Saturday, 6 March 2010
Do you think the ‘old’ diplomacy has any contemporary relevance?
Do you think the ‘old’ diplomacy has any contemporary relevance?
This blog would argue that it is not pertinent to talk about the relevance of the ‘old’ diplomacy to contemporary international system. This blog would argue that there is no such a thing as difference of the ‘old’ and the ‘new’. It is more about the ‘modern’ and maybe the ‘old-fashioned’; but the difference between the two is not that hard to distinguish.
According to Jules Cambon, the ‘new’ diplomacy, first, “should be more open to public scrutiny and control, and, secondly the projected establishment of an international organisation which would act both as a forum for peaceful settlement of disputes and as a deterrent waging of aggressive war.” (Hamilton&Langhorne (2000) The Practice of Diplomacy)
What is remarkable about this quotation is that Mr Cambon claimed this in 1905, not even ten years later none of the powerful states did conduct their diplomacy according Cambon’s ideas. The states of the Europe and the North America proclaimed need for the change in conduct of the diplomacy, certainly backed by a groups of pacifists; but question is if such a change happened or not. This blog would argue and would intitule such an idea as naive. Otherwise if those ideas would get into practical arrangements of diplomacy, there would be a great chance to avert the events which led the world into the WWI or WWII. Maybe it is more appropriate to ask ourselves if a secretive and exclusive diplomacy did or did not play its part that led us into the war. This blog does not hesitate to point out, that the same happened in 1938 onwards, when Germany, thanks to diplomacy – which certainly was not new, according Cambon’s ideas – seized Czechoslovakia (Munich Agreement) when NaziGermany, Britain, France and Italy decided in secrecy about the future of the Czechoslovakia, without even inviting it to the meeting. This blog unfortunately is too short for me to talk about all the other agreements throughout this period (i.e. Yalta February 1945, Potsdam August 1945); I am going to rely on reader’s knowledge.
The same has been happening throughout the period of the Cold War (important figure and good example of the ‘old’ diplomacy in the time of the ‘new’ one is Henry Kissinger, please watch included video: http://www.youtube.com/watch?v=c7NdNr4vndE) and there is no doubt that diplomacy carried all the specifics of the ‘old’ diplomacy; secrecy, exclusiveness and high politics.

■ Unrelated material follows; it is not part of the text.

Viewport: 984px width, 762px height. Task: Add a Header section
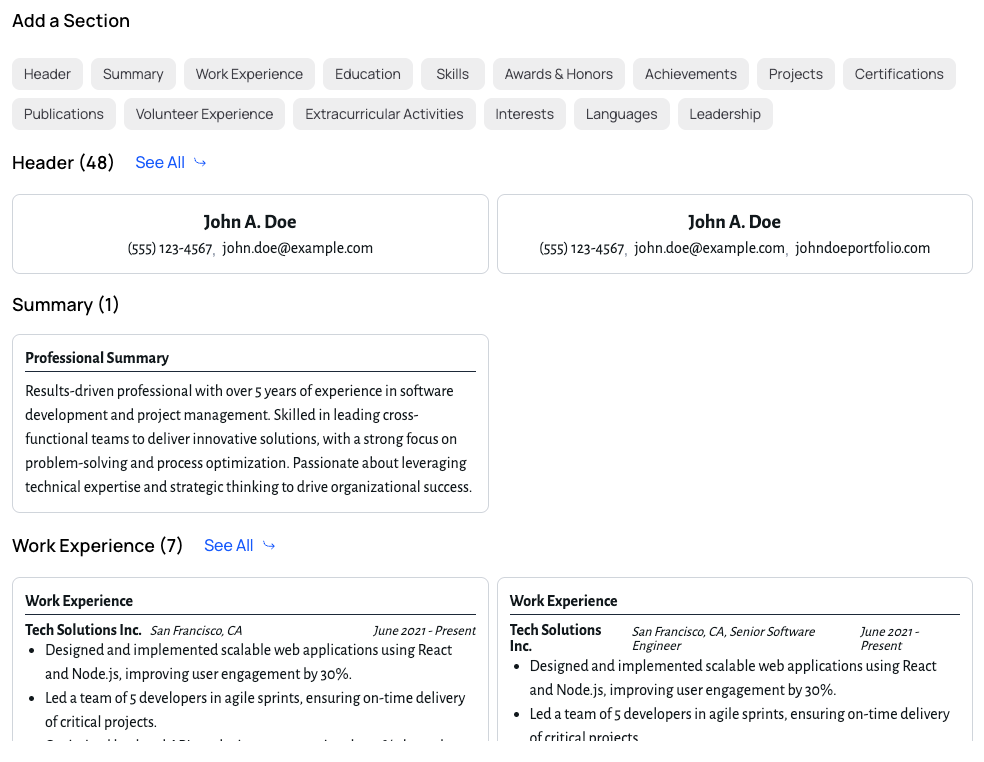(47, 73)
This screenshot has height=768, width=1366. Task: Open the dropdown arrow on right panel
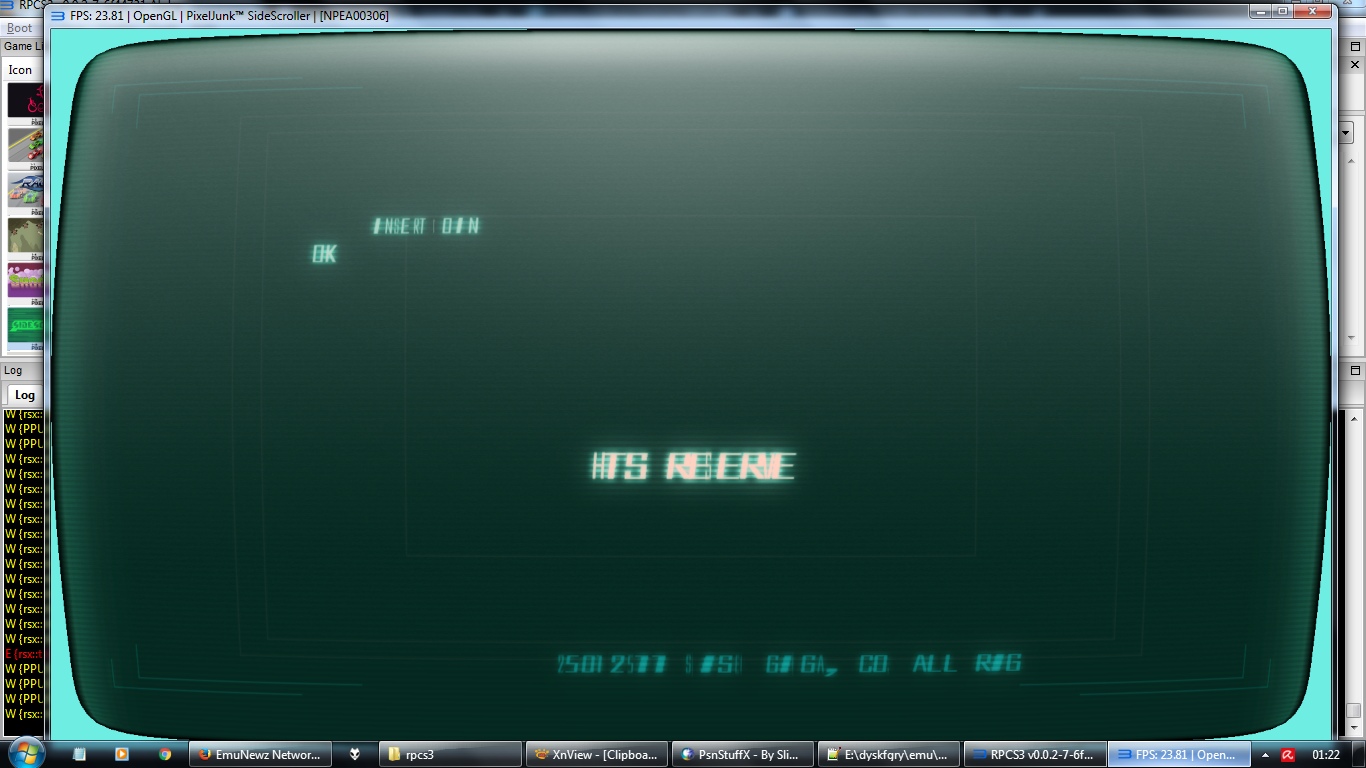[x=1346, y=133]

So what has actually changed about diplomacy after the end of the Cold War?
Diplomatic channels are more efficient, public is better, faster informed about the happenings, thanks to telecommunication and technology development, but, still, public is fed with information which is approved and granted “for public”; we can find a lot on the internet by a click, but than again we can find what was decided that we can find.
This blog started with a claim about the ‘modern’ and the ‘old-fashioned’ diplomacy, ‘modern’ in a way that diplomacy is using all the benefactions of the technological development or globalisation to its advantage; and an ‘old-fashioned’ diplomacy in terms of keeping certain information and meetings secret in the name of national gain or security.
In conclusion this blog reasons that contemporary relevance of the ‘old’ diplomacy - if we have to necessary differentiate diplomacy to the ‘old’ and the ‘new’ – is evident.